Dandasana / staff posture
This pose can relieve breathlessness and choking in asthmatics and tones the chest, abdominal walls spine and legs
* Sit with your legs stretched out straight in front of you, legs and feet together
* Draw the buttock flesh out to the sides once on each side, then once again both sides.
* Feel the sensation of the sitting bones and broadening the heels, balancing the ankles and gathering up into the hip joints, draw the top of the thighbones down to allow the inner-front aspects of the sitting bones to make deeper contact with the ground.
* Breathe. While maintaining the actions described above and allowing space for your breath to unfold, simultaneously extend the heels and draw the kneecaps towards the pelvis.
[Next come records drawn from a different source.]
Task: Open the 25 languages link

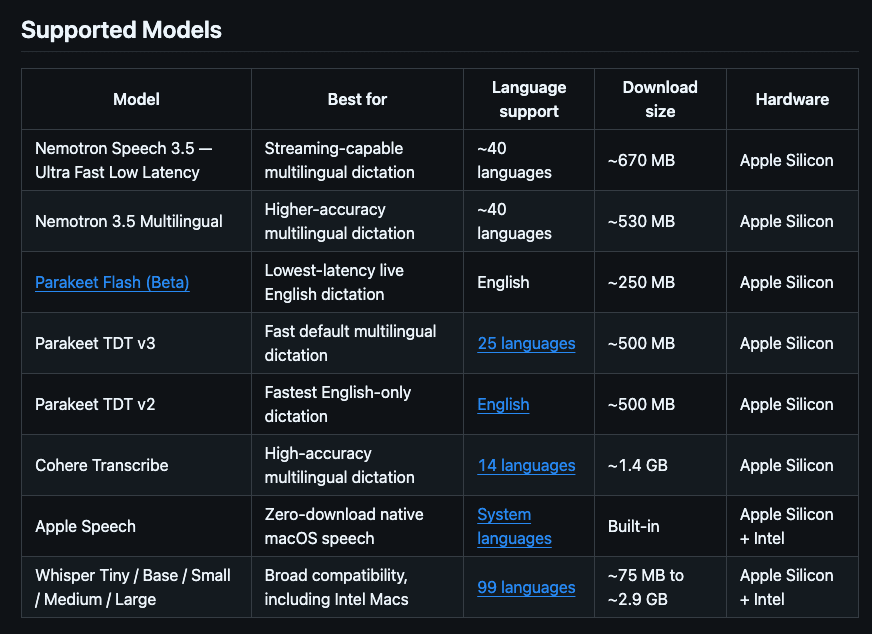Action: point(526,344)
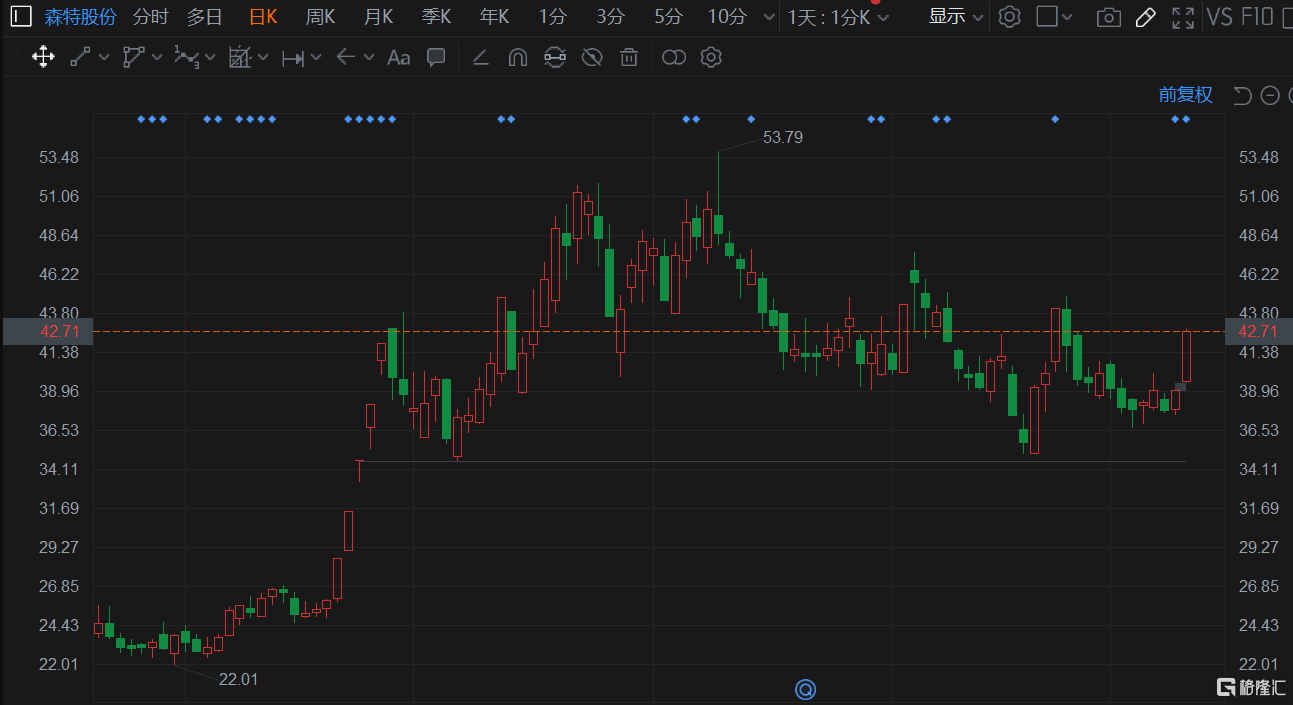Viewport: 1293px width, 705px height.
Task: Select the crosshair move cursor tool
Action: (x=43, y=57)
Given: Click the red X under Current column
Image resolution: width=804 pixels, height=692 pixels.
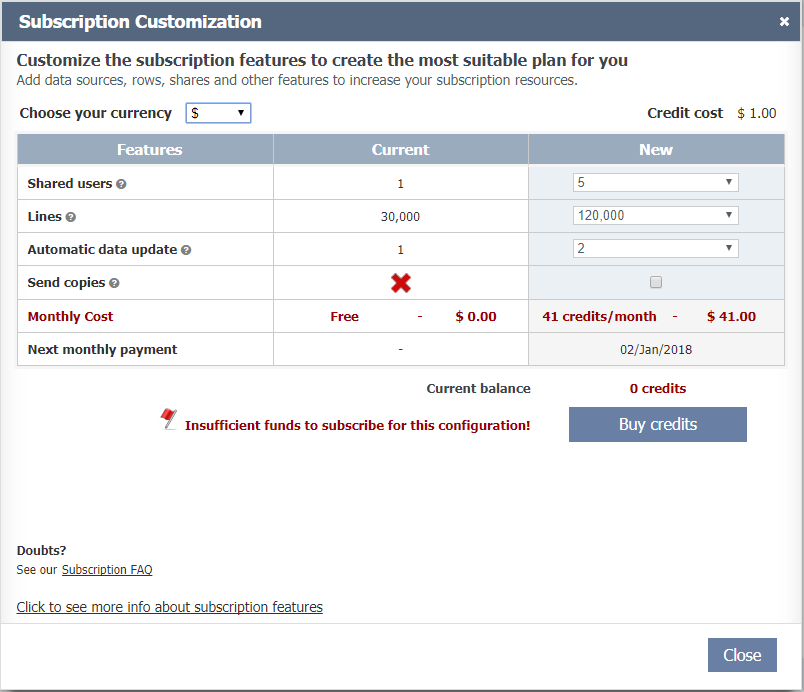Looking at the screenshot, I should 401,283.
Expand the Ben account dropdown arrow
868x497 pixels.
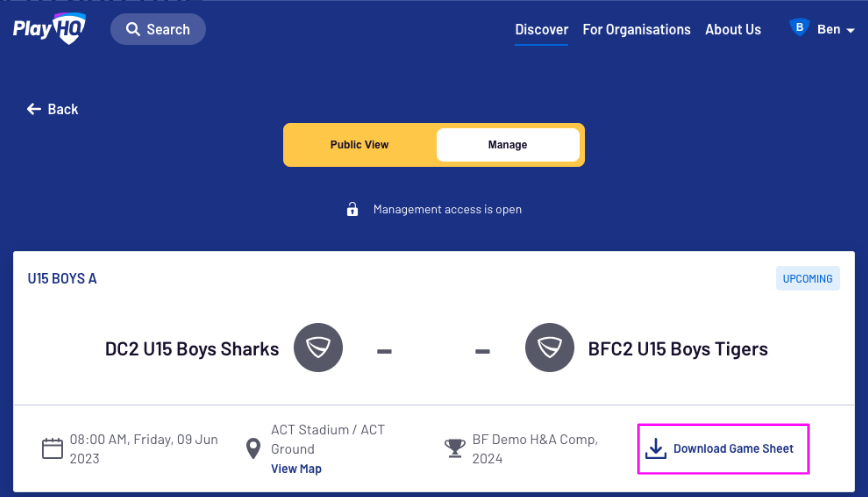click(851, 30)
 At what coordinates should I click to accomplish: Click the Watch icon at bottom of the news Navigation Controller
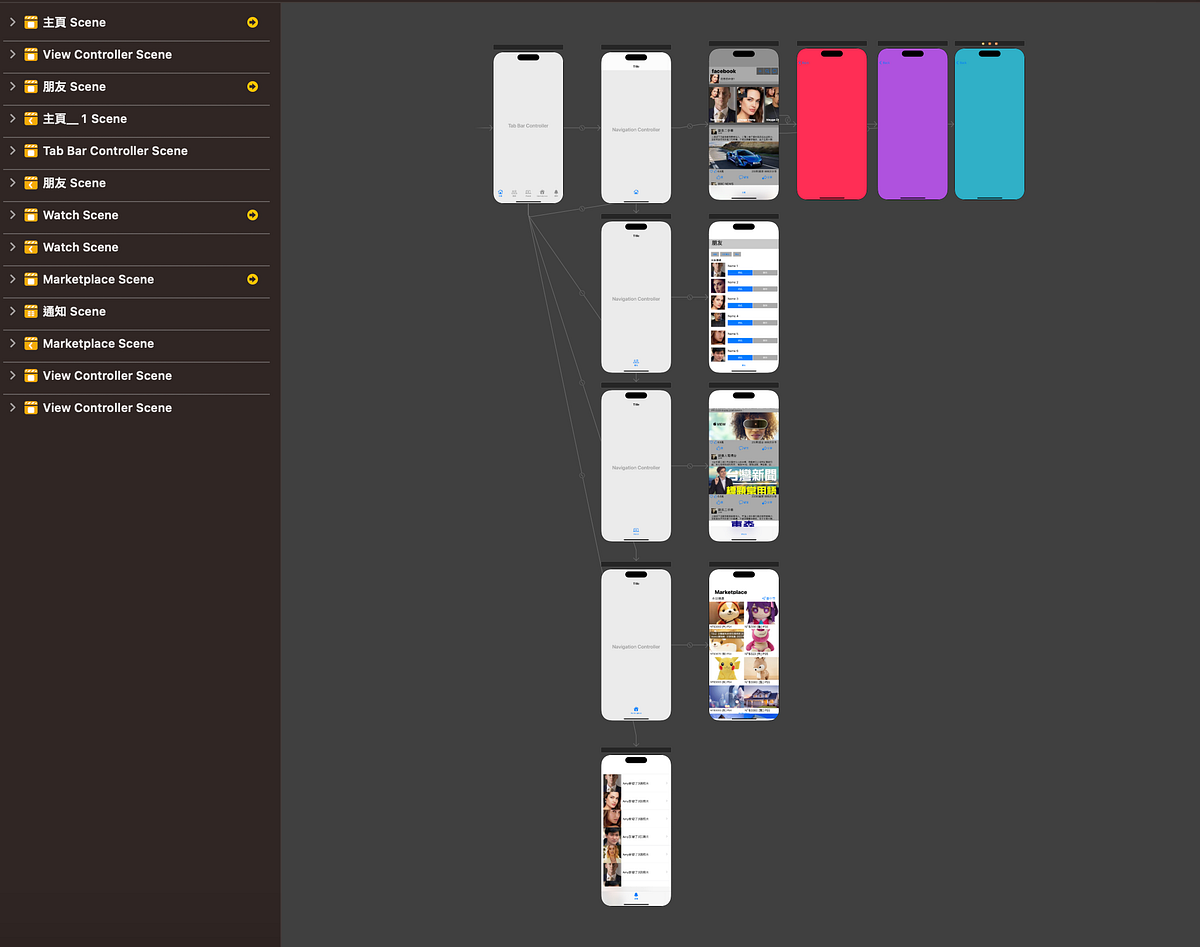(x=636, y=532)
* Allow the lift of your knees to draw the top of the thighs down deeper and lift the body from the groins to the breastbone.
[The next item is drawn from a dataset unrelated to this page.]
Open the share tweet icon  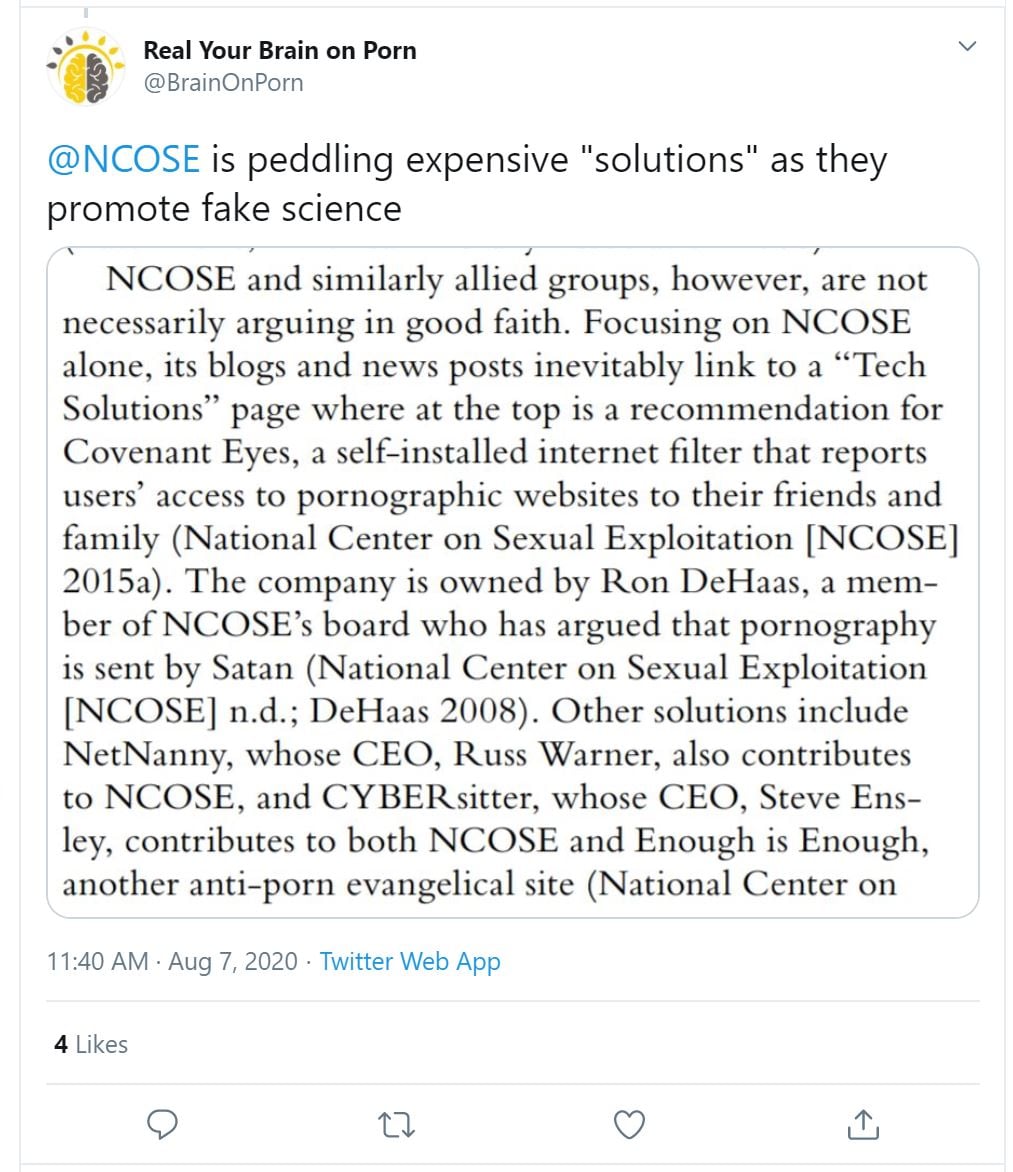[862, 1125]
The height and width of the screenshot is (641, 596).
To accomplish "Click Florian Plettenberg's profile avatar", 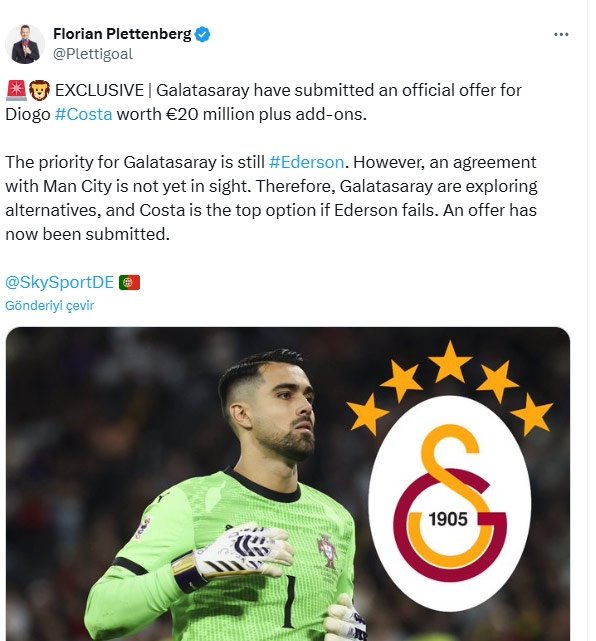I will pos(25,44).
* Sit the arm pits above the hips and lift the waist, by sucking the upper side and back ribs in and pulling the breastbone up.
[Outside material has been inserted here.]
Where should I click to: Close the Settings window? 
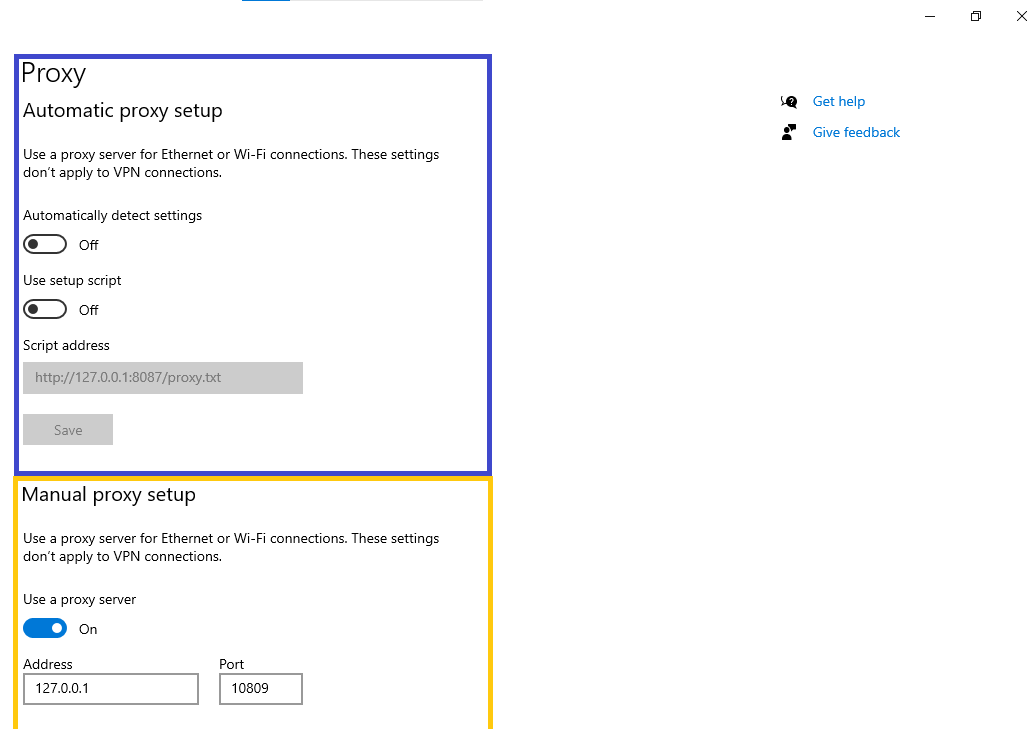coord(1021,16)
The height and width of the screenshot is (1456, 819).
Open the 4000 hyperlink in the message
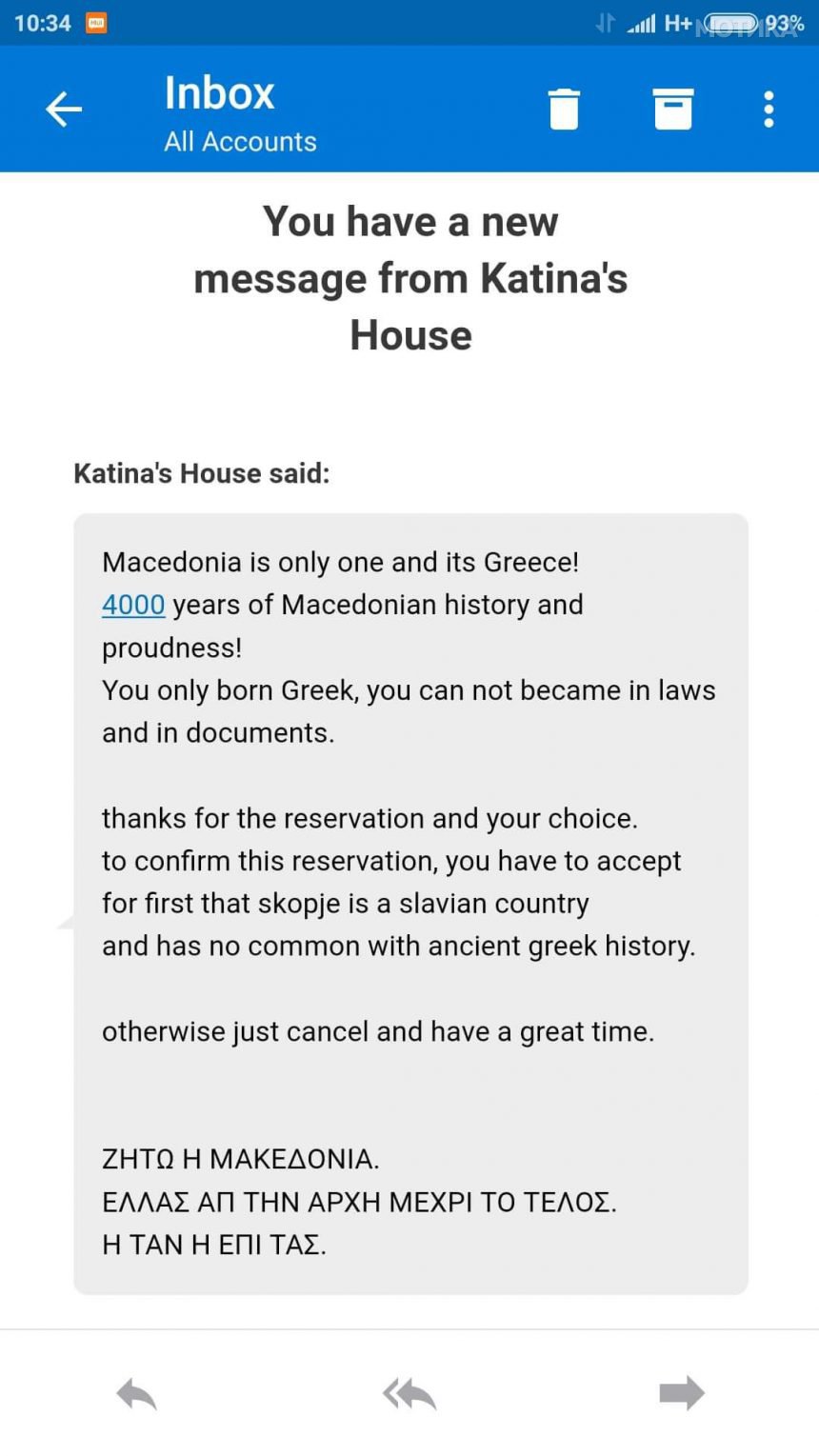pos(133,605)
* Extend the arms until straight with the shoulders pulling away from the ears. This is only possible with enough lift (see contraindications, below).
* Look evenly ahead, allow the collar bones and the boney outcrop behind the ears to feel softly attracted to a midpoint between the two.
* Soften the gaze, loosen the jaw, maintain the extension in the torso.
* Keep the shoulders back and shoulderblades down and in, away from the skin.
* Do not allow the abdomen to sag.
DURATION: 20-30 seconds, or 10-20 breath cycles.
If you cannot keep the abdomen from sagging or waist feels dull, then sit on a yoga block or two neatly folded blankets.